DFT optimizations and relaxed PES scans were performed using the B3LYP exchange correlation functional^{62–65} and the def2-TZVP basis set^{66} as implemented in the Orca package.^{67} Due to the lack of van der Waals (dispersion) interactions in standard DFT, Grimme's DFT-D3 method^{68} was employed.
In order to calculate electronically excited states, many-body Green's function theory in the GW approximation with the Bethe–Salpeter equation (GW-BSE)^{69} was employed, since static DFT^{70} cannot describe coupled electron–hole excitations. For details of the application to molecular systems, the reader is referred to ref. 71–76. The GW-BSE method is based on a set of Green's function equations of motion which contain electron–hole interaction (BSE) leading to the formation of excitons. It utilizes the DFT molecular orbitals and energies to calculate the one-particle Green's function (G) and screened Coulomb interaction (W) to obtain single-particle excitations within the GW approximation as introduced by Hedin and Lundqvist.^{69} An electron–hole excitation cannot be described in an effective single-particle picture but instead requires explicit treatment of a coupled two-particle system. The electron–hole amplitudes and associated transition energies can be obtained by solving the Bethe–Salpeter equation^{72–74}. For the calculation of excitation energies according to the GW-BSE method, first DFT calculations were performed using the Orca package,^{67} the B3LYP functional,^{62–65} the effective core potentials of the Stuttgart/Dresden type,^{77} and the associated basis sets that are augmented by additional polarization functions^{78} of d symmetry. The specialized GW-BSE implementation for isolated systems^{71–73,79} available in the XTP module of the VOTCA software package^{80,81} is used in all further steps related to the excitations. For molecular visualizations, Visual Molecular Dynamics (VMD)^{82} and Jmol^{83} were used.

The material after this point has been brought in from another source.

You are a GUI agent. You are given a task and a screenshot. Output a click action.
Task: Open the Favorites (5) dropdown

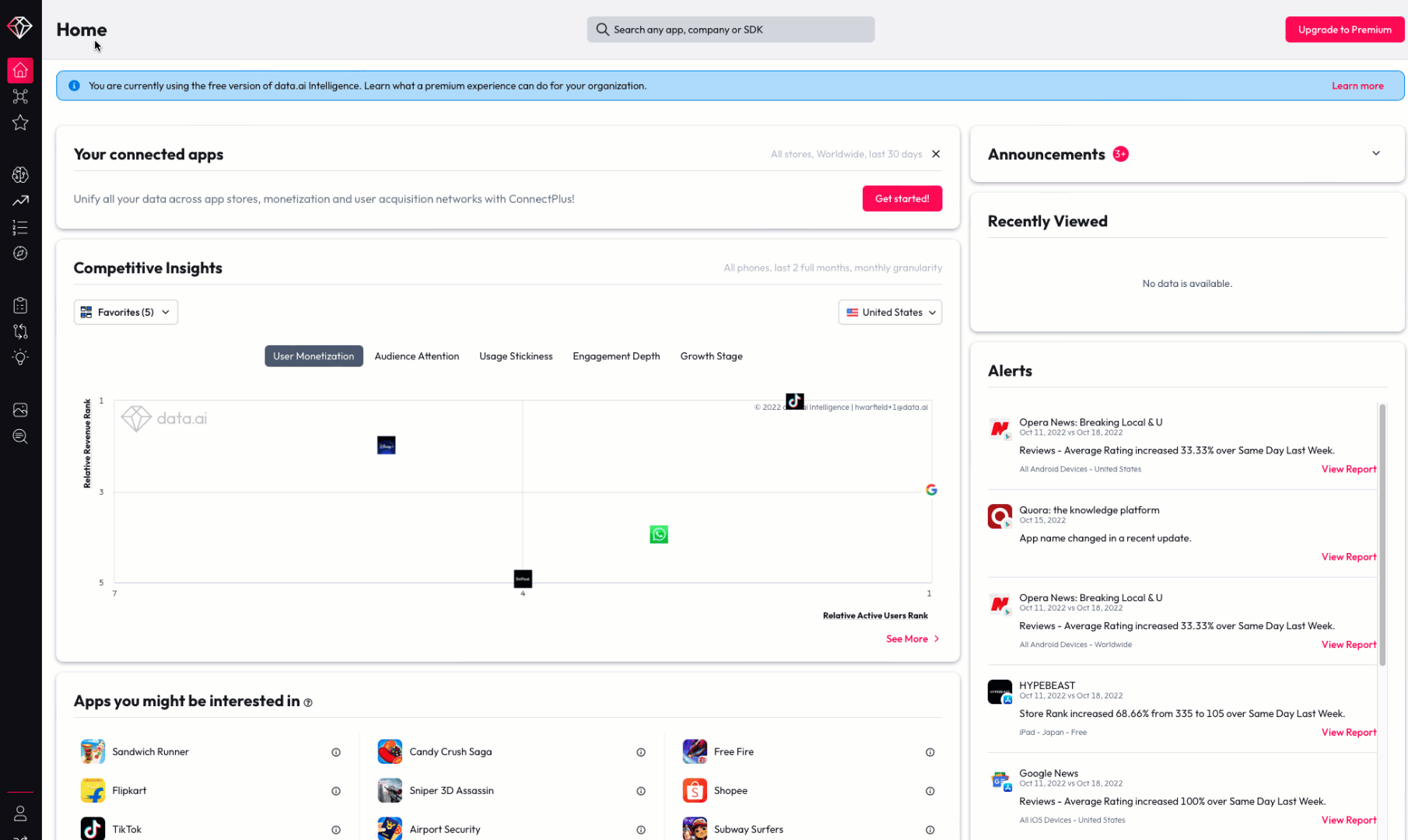pos(125,312)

The resulting PESs are shown in Fig. 3. The PCFF* result (red triangles) shows a minimum at 90°, corresponding to twisted phenylene rings. In contrast, the result of the DFT-based scan (black squares) indicates a minimum energy configuration in which the two phenyl rings are co-planar, which is also extracted from experiments.^{48,86} The force field predicts a practically free rotation of phenylenes for T ≥ 0, while a barrier of around ∼4 kJ mol^{−1} (∼1.5 k_{B}T) is obtained using DFT. The latter is comparable to the one reported in ref. 87. The experimental potential barrier is around ∼2 kJ mol^{−1}.^{48,86,88} Overall, the scans imply that the PCFF* force field does not correctly model the ground state conformations of DPE, which can have severe implications for the derived optical properties.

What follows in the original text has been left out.